KUTIPAN TERPILIH:
Pertemuan Menteri Pertahanan AS, Australia, dan Jepang: Pernyataan Bersama Menunjuk Tiongkok Sebagai Perusak  Stabilitas

EtIndonesia. Pada Minggu (17/11), menteri pertahanan dari Amerika Serikat, Australia, dan Jepang mengadakan pertemuan di Darwin, Australia, menekankan pentingnya memperdalam hubungan pertahanan untuk menjaga perdamaian dan keamanan di kawasan Indo-Pasifik. Para menteri pertahanan ini kembali menegaskan pentingnya mempertahankan perdamaian di Selat Taiwan dan mengutuk tindakan berbahaya Tiongkok yang merusak stabilitas di Laut China Selatan dan Laut China Timur.

Ini merupakan pertemuan ketiga belas menteri pertahanan tiga negara. Menteri Pertahanan AS Lloyd Austin, Menteri Pertahanan Australia Richard Marles, dan Menteri Pertahanan Jepang Nakatani Gen mengukuhkan langkah baru untuk memperkuat kerja sama pertahanan dan interoperabilitas antara ketiga negara di pertemuan tersebut.

“Darwin adalah fokus kami untuk terus memperluas hubungan trilateral kami, dan ikatan pertahanan kami sedang membawa keamanan, pencegahan, dan interoperabilitas yang nyata,” kata Austin dalam konferensi pers setelah pertemuan.

Dalam pernyataan bersama, para menteri pertahanan secara langsung menyatakan perilaku berbahaya Tiongkok yang merusak stabilitas regional.

“Kami kembali menegaskan kekhawatiran kami atas perilaku yang merusak stabilitas di kawasan Laut China Timur dan Laut China Selatan, termasuk tindakan berbahaya Tiongkok terhadap kapal-kapal dari Philipina dan negara pesisir lainnya,” kata para menteri pertahanan. “Kami menegaskan kembali penolakan kami terhadap setiap upaya sepihak untuk mengubah status quo dengan kekerasan atau paksaan. Penting bagi semua negara untuk dapat dengan bebas menjalankan hak dan kebebasan mereka sesuai dengan hukum internasional, termasuk Konvensi Hukum Laut PBB, yang mencakup kebebasan navigasi dan penerbangan serta penggunaan laut lainnya yang sah.”

Austin dan kedua menteri pertahanan lainnya sekali lagi memperingatkan Tiongkok untuk mematuhi keputusan arbitrase Laut China Selatan.

Tiongkok menggunakan “Sembilan Garis Putus” untuk mengklaim hampir seluruh Laut China Selatan, namun beberapa area tumpang tindih dengan zona ekonomi eksklusif negara-negara seperti Philipina, Vietnam, dan Malaysia yang menimbulkan kontroversi.

Pada 12 Juli 2016, Pengadilan Internasional di Den Haag memutuskan bahwa klaim kedaulatan Tiongkok di Laut China Selatan dengan “Sembilan Garis Putus” tidak memiliki dasar hukum. Keputusan ini juga dikenal sebagai “Putusan Arbitrase Laut China Selatan”. Sekutu Philipina, Amerika Serikat, mendukung keputusan ini, tetapi Beijing secara tegas menolak, menyatakan bahwa keputusan tersebut “ilegal.”

DATA YANG DISEDIAKAN:
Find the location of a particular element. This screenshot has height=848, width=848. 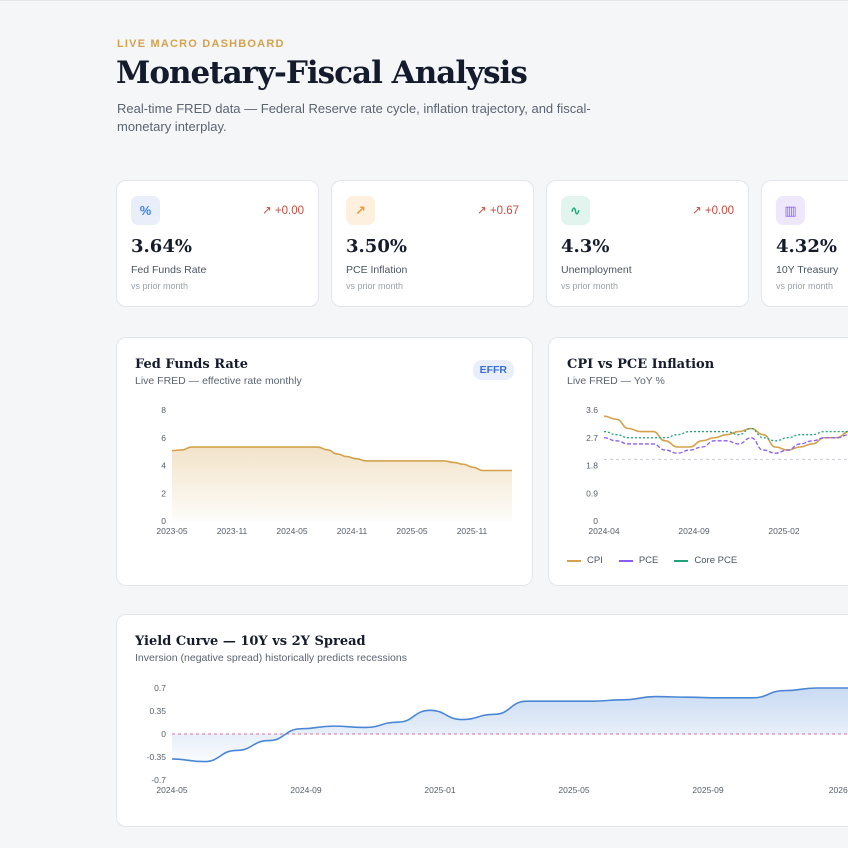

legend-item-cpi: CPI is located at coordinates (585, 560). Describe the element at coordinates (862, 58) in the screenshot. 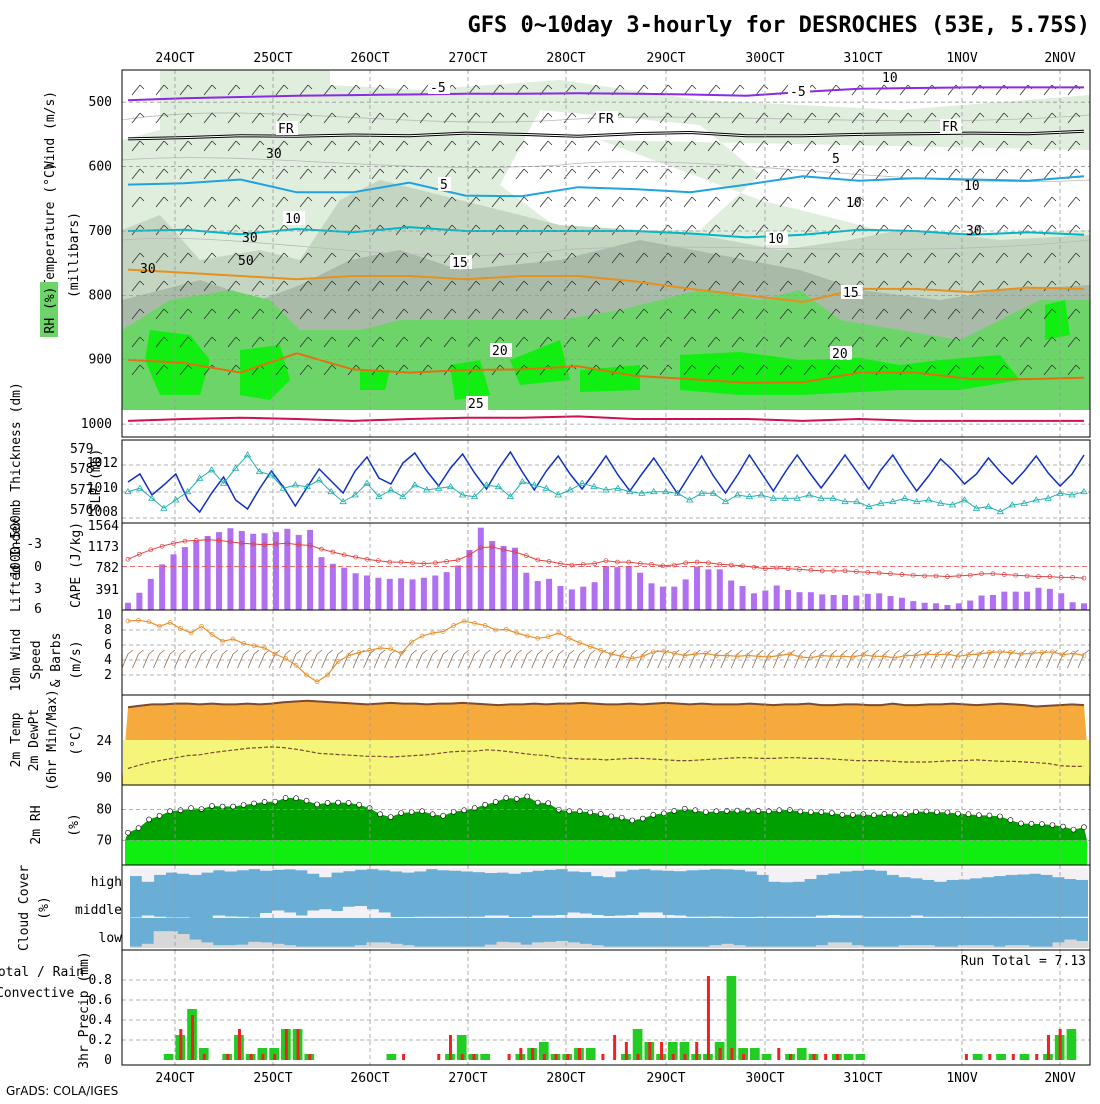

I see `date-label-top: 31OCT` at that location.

TUGAS YANG DIKERJAKAN:
Jawablah pertanyaan berikut berdasarkan kutipan tentang pertemuan menteri pertahanan AS, Australia, dan Jepang.
1. Di kota mana pertemuan para menteri pertahanan itu diadakan?
2. Pertemuan tersebut merupakan pertemuan ke berapa bagi menteri pertahanan ketiga negara?
3. Pada tanggal berapa Pengadilan Internasional di Den Haag memutuskan bahwa klaim "Sembilan Garis Putus" tidak memiliki dasar hukum?

PENYELESAIAN SOAL:
1. Darwin, Australia.
2. Pertemuan ketiga belas.
3. 12 Juli 2016.